> PROBLEMS TO WORK ON
A: From the Tomasulo algorithm notes, reproduce verbatim the passage between "Way to implement" and "called reservation station.", inclusive.
B: According to the Tomasulo algorithm notes, for which computer and in what year was the algorithm proposed?

> DOCUMENT SECTION
--- START ---
Tomasulo Algorithm

Tomasulo Algorithm

Way to implement Out-Of-Order Execution . But not speculative execution.

  • Proposed by R. Tomasulo for IBM 360 (influential) in 1967

  • Each functional unit has a private buffer called reservation station.

  • Reservation stations implement the issue queue

    • Instructions and operands
  • As instructions are comming they are forwareded in the allocation stage to a free reservation station

    • Independent if the operands are available yet or not
  • reservation station takes over control to start the execution once all operands are available

Architecture #

  1. Start with instruction queue
    • comes from decode (rename?)
    • Instructions are In-Order in the queue
  2. Send instructions from the queue (in order) to a fitting reservation station (as soon as one is available)
--- END ---
> DATA SEGMENT
--- START ---
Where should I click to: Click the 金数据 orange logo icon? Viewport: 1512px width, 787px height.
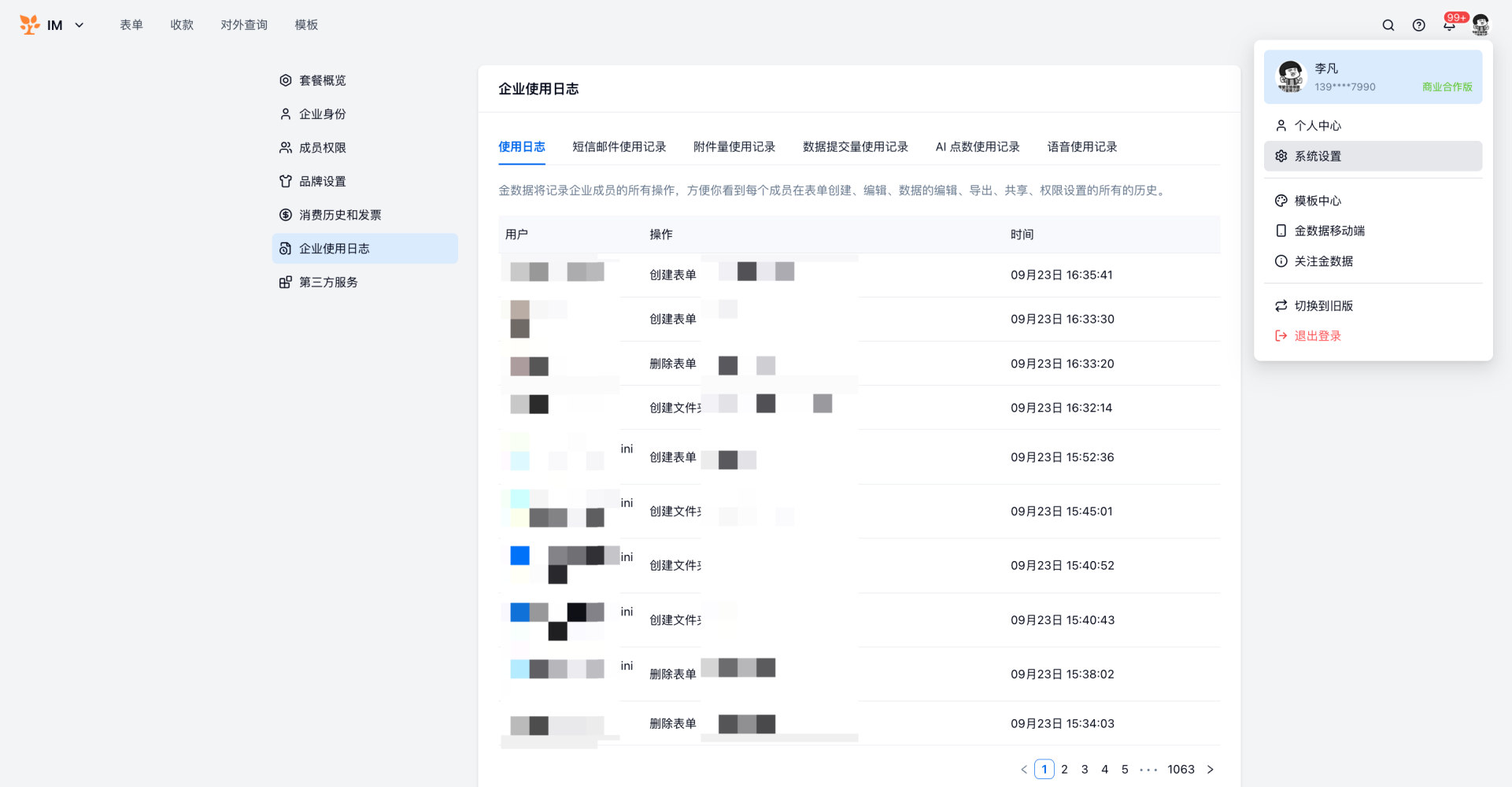pos(29,25)
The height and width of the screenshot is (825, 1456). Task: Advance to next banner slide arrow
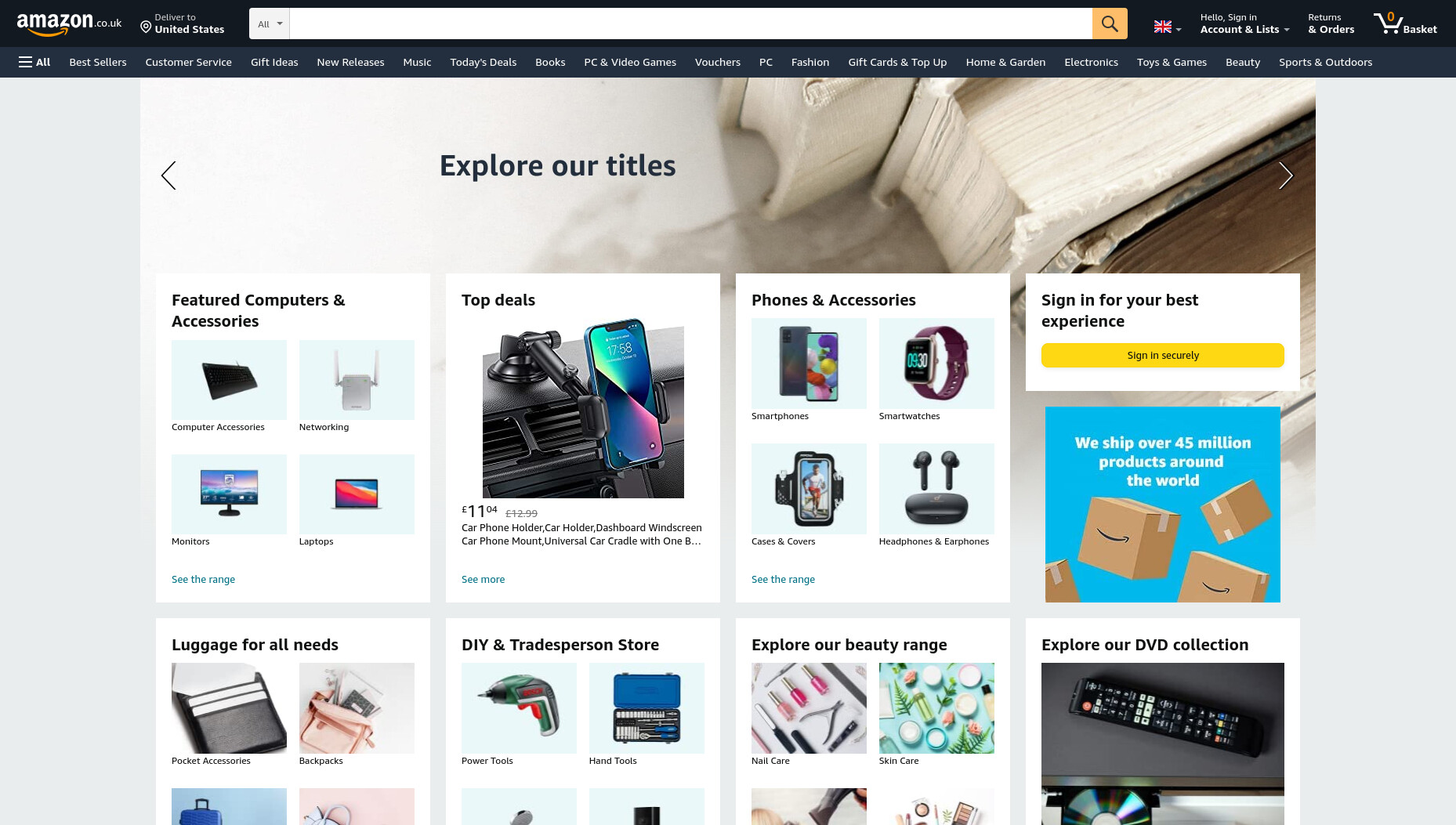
--- END ---
> TASK-BY-TASK SOLUTIONS
A:
Way to implement Out-Of-Order Execution . But not speculative execution.

  • Proposed by R. Tomasulo for IBM 360 (influential) in 1967

  • Each functional unit has a private buffer called reservation station.

B: It was proposed for the IBM 360 in 1967.